More older Australians will feel the greatest pain from health insurance increases.
This week, Health Minister Greg Hunt hinted he would backflip on his assurance to halt health insurance premium hikes and give the green light for an increase of around 3.9 per cent in April. This presents older Australians, in particular, with yet another slug undermining the affordability of private medical care.
A YourLifeChoices enquiry to the Minister’s office for clarification was not answered at the time of publishing.
Mr Hunt was reported as telling news.com.au that even though the hike would be twice the rate of inflation, the increase would be the lowest in 15 years. His office said more details would be revealed next month.
Department of Health statistics show that, between 2010 and 2017, the yearly average price hike across all major health insurance companies was 5.6 per cent.
Some estimates say the proposed April increase will add $200 a year to premiums for families.
According to a YourLifeChoices survey of 5500 older Australians, more than 70 per cent of retirees pay for private health insurance. Furthermore, the YourLifeChoices December 2017 Retirement Affordability Index™ found that 62 per cent believed they would likely struggle to keep up the cover throughout their retirement as it became less affordable each year.
Only 47 per cent of all Australians are covered by private health insurance and the numbers are declining as premiums soar. Older Australians appear more likely to keep up their cover, but are disproportionately punished each time insurance increases because of their sheer numbers.

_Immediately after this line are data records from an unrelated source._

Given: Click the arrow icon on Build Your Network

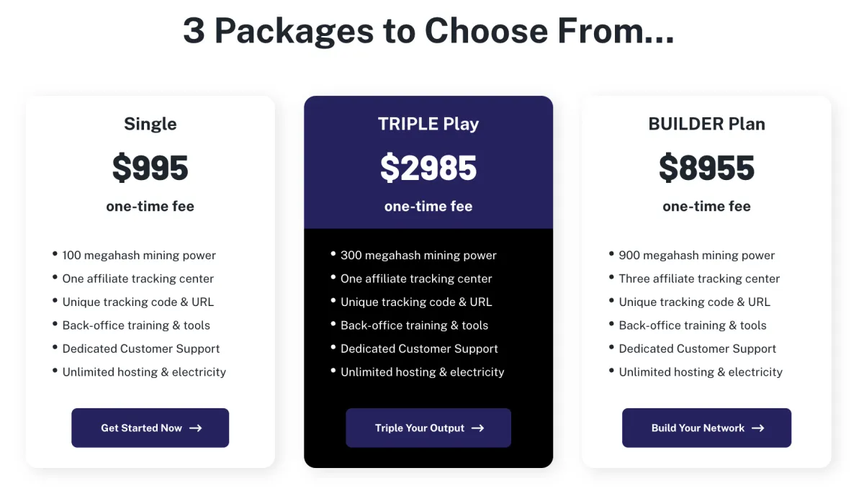Looking at the screenshot, I should [x=758, y=428].
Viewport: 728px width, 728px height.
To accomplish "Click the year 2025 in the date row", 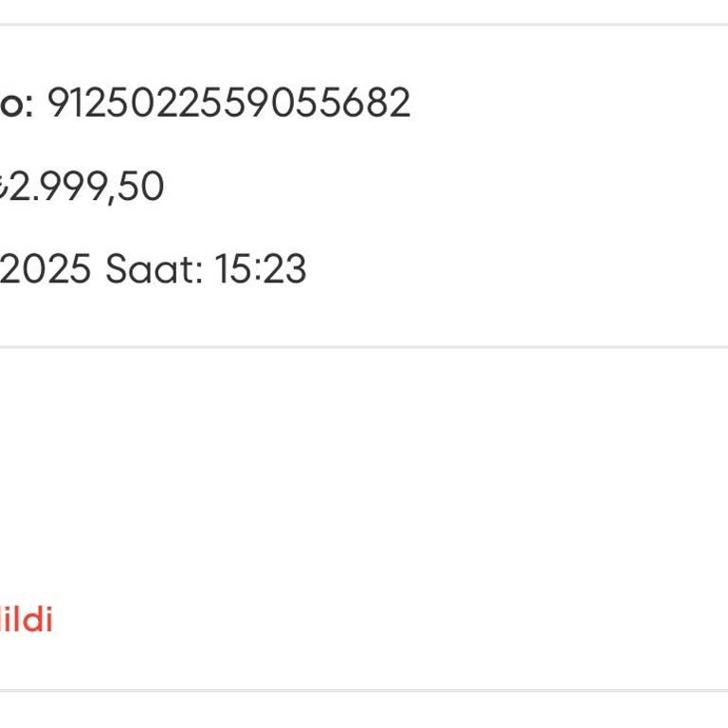I will [46, 270].
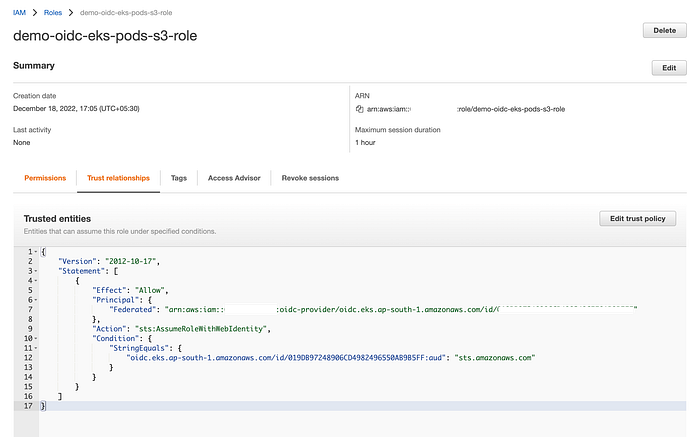
Task: Open the Permissions tab
Action: (x=45, y=178)
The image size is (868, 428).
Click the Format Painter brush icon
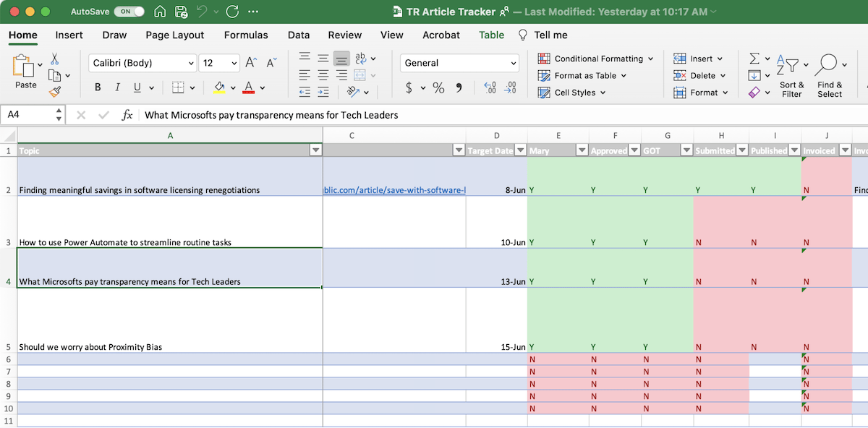pyautogui.click(x=54, y=92)

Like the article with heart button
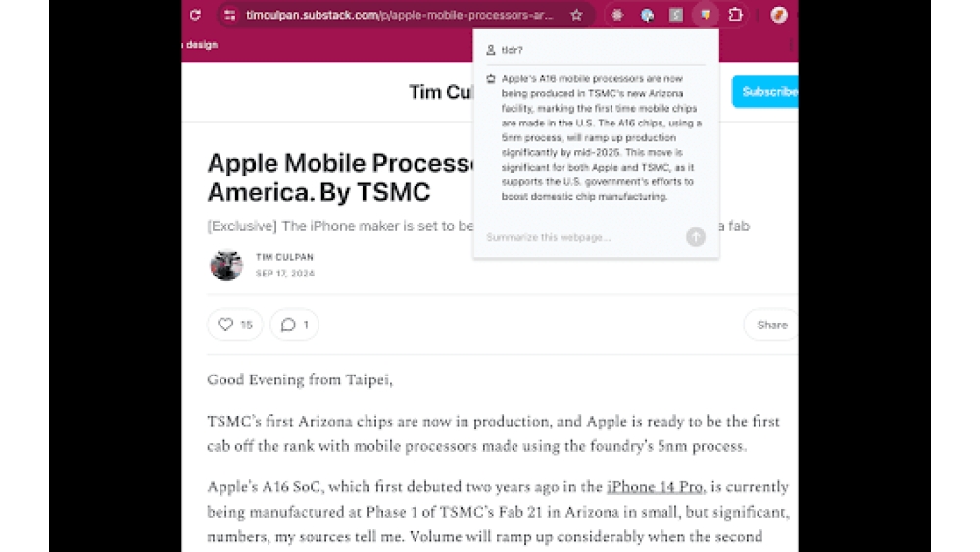click(x=235, y=325)
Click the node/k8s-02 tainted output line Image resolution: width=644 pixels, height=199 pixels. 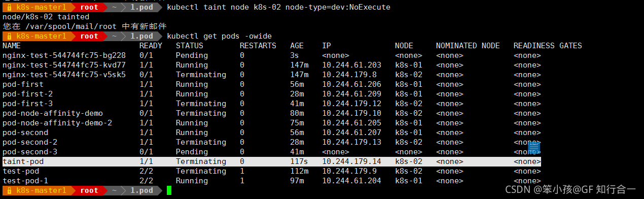[46, 17]
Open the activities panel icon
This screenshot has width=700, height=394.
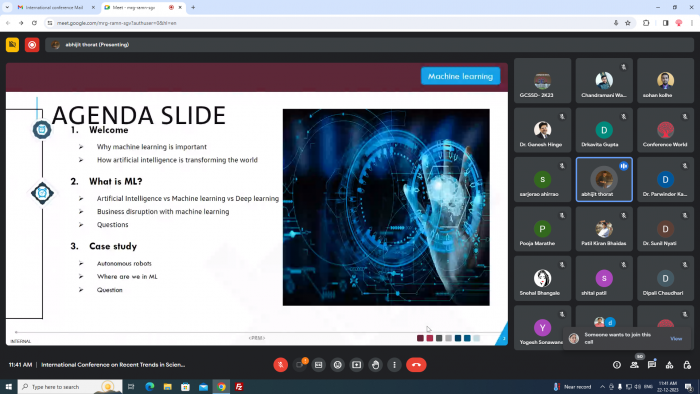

The bulk of retirees and pensioners have weathered rises of thousands of dollars for private health insurance in the past seven years. This week’s boast by Health Minister Greg Hunt that next April’s rise would be less than last year’s was as empty as most of our wallets, because the hike will still be twice as much as the increase in the cost of living.
To say it is a huge disappointment that the Federal Government hasn’t followed through with promises to shake-up the health insurance sector is an understatement. What happened to the Government’s supposed determination to make insurance more affordable, transparent, and at the very least, accountable for its price increases?
Certainly, the corporate watchdog is wasting no time holding other insurers to account for shonky car insurance, as the Australian Securities and Investments Commission (ASIC) revealed yesterday. ASIC has ordered that Allianz and Suncorp refund nearly $63 million to those duped into buying useless vehicle insurance through car dealerships.
Shonky, or junk insurance, is also a huge rort in the private health insurance sector, as consumer advocates CHOICE revealed in July. The Government is playing favourites by letting that sector off the hook while (rightfully) clamping down on other insurers.
And as we have previously reported, the Australian Competition and Consumer Commission is a toothless tiger when it comes to mediating between policyholders and insurance companies. It knows that complaints to the Private Health Insurance Ombudsman (PHIO) are climbing exponentially. Yet the commission appears content with the ombudsman’s office reticence to steer the sector towards the right path. The PHIO admitted last year it “is focused more on negotiating outcomes … rather than assigning fault and applying a penalty or fine to one party”.
So, who is looking out for the little guy – especially older Australians – on the vexing issue of exorbitantly priced health cover?
To add salt to the wound, late last year, the Government also gave its blessing to health insurers that wanted to drop substantial cover for procedures such as hip and knee replacements and natural therapies, all of which bring great relief to older Australians in pain. What is the point of being privately insured when it presents as such a low value proposition?
Will this year’s increase in premiums force you to give up health insurance? Do you see any value in being privately insured? Should the Government allow ASIC to scrutinise the value of health insurance in the way it does with other types of cover?